_YOUR OBJECTIVE_: Copy each of the following entries word for word, keeping every line as it appears.

Entries from a dataset
[start]
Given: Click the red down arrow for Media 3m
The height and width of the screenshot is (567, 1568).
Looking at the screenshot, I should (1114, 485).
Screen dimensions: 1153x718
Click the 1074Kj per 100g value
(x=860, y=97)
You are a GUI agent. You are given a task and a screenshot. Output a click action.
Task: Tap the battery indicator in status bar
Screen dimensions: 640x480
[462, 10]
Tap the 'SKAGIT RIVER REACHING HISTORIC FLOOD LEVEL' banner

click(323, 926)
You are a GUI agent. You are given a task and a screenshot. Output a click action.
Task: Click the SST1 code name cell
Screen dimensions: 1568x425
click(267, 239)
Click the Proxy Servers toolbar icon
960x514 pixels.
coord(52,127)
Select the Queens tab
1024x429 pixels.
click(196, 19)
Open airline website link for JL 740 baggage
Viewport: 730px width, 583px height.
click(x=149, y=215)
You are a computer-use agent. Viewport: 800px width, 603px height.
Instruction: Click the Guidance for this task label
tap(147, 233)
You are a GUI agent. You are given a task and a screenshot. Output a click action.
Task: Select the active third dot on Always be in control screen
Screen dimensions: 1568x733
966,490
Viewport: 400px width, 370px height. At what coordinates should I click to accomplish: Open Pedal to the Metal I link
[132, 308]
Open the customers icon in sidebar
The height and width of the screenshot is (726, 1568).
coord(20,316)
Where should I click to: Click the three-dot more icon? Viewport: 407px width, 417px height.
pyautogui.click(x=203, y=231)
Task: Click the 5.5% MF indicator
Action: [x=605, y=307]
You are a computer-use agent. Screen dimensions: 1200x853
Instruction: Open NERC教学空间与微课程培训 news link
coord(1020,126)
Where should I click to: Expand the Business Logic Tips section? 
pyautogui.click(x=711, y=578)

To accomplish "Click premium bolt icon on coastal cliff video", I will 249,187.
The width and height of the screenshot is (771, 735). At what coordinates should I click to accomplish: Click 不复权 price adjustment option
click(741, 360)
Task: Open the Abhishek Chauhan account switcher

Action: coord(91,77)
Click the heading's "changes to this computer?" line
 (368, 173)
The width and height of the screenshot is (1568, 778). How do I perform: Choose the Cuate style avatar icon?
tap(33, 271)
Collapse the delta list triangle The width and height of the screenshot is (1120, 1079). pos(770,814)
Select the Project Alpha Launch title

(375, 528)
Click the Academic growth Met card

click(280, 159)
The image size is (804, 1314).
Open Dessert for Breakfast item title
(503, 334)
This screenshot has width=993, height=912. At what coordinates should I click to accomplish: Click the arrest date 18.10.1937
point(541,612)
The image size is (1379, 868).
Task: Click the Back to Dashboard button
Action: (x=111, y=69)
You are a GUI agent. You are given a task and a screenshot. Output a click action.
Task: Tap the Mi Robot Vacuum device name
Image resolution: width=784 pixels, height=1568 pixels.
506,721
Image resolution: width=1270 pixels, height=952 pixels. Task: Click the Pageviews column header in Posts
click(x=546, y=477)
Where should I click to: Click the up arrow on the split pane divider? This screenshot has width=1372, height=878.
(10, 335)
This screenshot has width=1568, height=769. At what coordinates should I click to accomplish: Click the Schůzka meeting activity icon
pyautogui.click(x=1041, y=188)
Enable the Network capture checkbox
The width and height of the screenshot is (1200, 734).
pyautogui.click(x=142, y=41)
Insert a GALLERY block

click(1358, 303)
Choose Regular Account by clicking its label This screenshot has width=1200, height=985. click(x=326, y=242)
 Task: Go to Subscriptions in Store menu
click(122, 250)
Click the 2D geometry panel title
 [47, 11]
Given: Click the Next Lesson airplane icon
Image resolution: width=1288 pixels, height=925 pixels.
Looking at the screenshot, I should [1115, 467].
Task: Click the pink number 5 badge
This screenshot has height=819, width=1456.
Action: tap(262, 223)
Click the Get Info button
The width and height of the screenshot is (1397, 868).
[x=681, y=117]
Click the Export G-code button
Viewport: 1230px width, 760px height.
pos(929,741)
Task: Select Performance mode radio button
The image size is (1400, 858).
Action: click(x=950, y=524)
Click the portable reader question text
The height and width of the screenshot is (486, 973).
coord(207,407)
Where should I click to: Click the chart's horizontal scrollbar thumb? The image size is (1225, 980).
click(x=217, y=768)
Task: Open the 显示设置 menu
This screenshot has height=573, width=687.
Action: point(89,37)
[end]
_WRITTEN RESPONSE_:
Given: Click the red down arrow for Media 3m
The height and width of the screenshot is (567, 1568).
Looking at the screenshot, I should (1114, 485).
Screen dimensions: 1153x718
Click the 1074Kj per 100g value
(x=860, y=97)
You are a GUI agent. You are given a task and a screenshot. Output a click action.
Task: Tap the battery indicator in status bar
Screen dimensions: 640x480
[462, 10]
Tap the 'SKAGIT RIVER REACHING HISTORIC FLOOD LEVEL' banner

click(323, 926)
You are a GUI agent. You are given a task and a screenshot. Output a click action.
Task: Click the SST1 code name cell
Screen dimensions: 1568x425
click(267, 239)
Click the Proxy Servers toolbar icon
960x514 pixels.
coord(52,127)
Select the Queens tab
1024x429 pixels.
click(196, 19)
Open airline website link for JL 740 baggage
Viewport: 730px width, 583px height.
click(x=149, y=215)
You are a computer-use agent. Viewport: 800px width, 603px height.
Instruction: Click the Guidance for this task label
tap(147, 233)
You are a GUI agent. You are given a task and a screenshot. Output a click action.
Task: Select the active third dot on Always be in control screen
Screen dimensions: 1568x733
966,490
Viewport: 400px width, 370px height. At what coordinates should I click to accomplish: Open Pedal to the Metal I link
[132, 308]
Open the customers icon in sidebar
The height and width of the screenshot is (726, 1568).
coord(20,316)
Where should I click to: Click the three-dot more icon? Viewport: 407px width, 417px height.
pyautogui.click(x=203, y=231)
Task: Click the 5.5% MF indicator
Action: [x=605, y=307]
You are a computer-use agent. Screen dimensions: 1200x853
Instruction: Open NERC教学空间与微课程培训 news link
coord(1020,126)
Where should I click to: Expand the Business Logic Tips section? 
pyautogui.click(x=711, y=578)

To accomplish "Click premium bolt icon on coastal cliff video", I will 249,187.
The width and height of the screenshot is (771, 735). At what coordinates should I click to accomplish: Click 不复权 price adjustment option
click(741, 360)
Task: Open the Abhishek Chauhan account switcher

Action: coord(91,77)
Click the heading's "changes to this computer?" line
 (368, 173)
The width and height of the screenshot is (1568, 778). How do I perform: Choose the Cuate style avatar icon?
tap(33, 271)
Collapse the delta list triangle The width and height of the screenshot is (1120, 1079). pos(770,814)
Select the Project Alpha Launch title

(375, 528)
Click the Academic growth Met card

click(280, 159)
The image size is (804, 1314).
Open Dessert for Breakfast item title
(503, 334)
This screenshot has width=993, height=912. At what coordinates should I click to accomplish: Click the arrest date 18.10.1937
point(541,612)
The image size is (1379, 868).
Task: Click the Back to Dashboard button
Action: (x=111, y=69)
You are a GUI agent. You are given a task and a screenshot. Output a click action.
Task: Tap the Mi Robot Vacuum device name
Image resolution: width=784 pixels, height=1568 pixels.
506,721
Image resolution: width=1270 pixels, height=952 pixels. Task: Click the Pageviews column header in Posts
click(x=546, y=477)
Where should I click to: Click the up arrow on the split pane divider? This screenshot has width=1372, height=878.
(10, 335)
This screenshot has width=1568, height=769. At what coordinates should I click to accomplish: Click the Schůzka meeting activity icon
pyautogui.click(x=1041, y=188)
Enable the Network capture checkbox
The width and height of the screenshot is (1200, 734).
pyautogui.click(x=142, y=41)
Insert a GALLERY block

click(1358, 303)
Choose Regular Account by clicking its label This screenshot has width=1200, height=985. click(x=326, y=242)
 Task: Go to Subscriptions in Store menu
click(122, 250)
Click the 2D geometry panel title
 [47, 11]
Given: Click the Next Lesson airplane icon
Image resolution: width=1288 pixels, height=925 pixels.
Looking at the screenshot, I should [1115, 467].
Task: Click the pink number 5 badge
This screenshot has height=819, width=1456.
Action: tap(262, 223)
Click the Get Info button
The width and height of the screenshot is (1397, 868).
[x=681, y=117]
Click the Export G-code button
Viewport: 1230px width, 760px height.
pos(929,741)
Task: Select Performance mode radio button
The image size is (1400, 858).
Action: click(x=950, y=524)
Click the portable reader question text
The height and width of the screenshot is (486, 973).
coord(207,407)
Where should I click to: Click the chart's horizontal scrollbar thumb? The image size is (1225, 980).
click(x=217, y=768)
Task: Open the 显示设置 menu
This screenshot has height=573, width=687.
Action: point(89,37)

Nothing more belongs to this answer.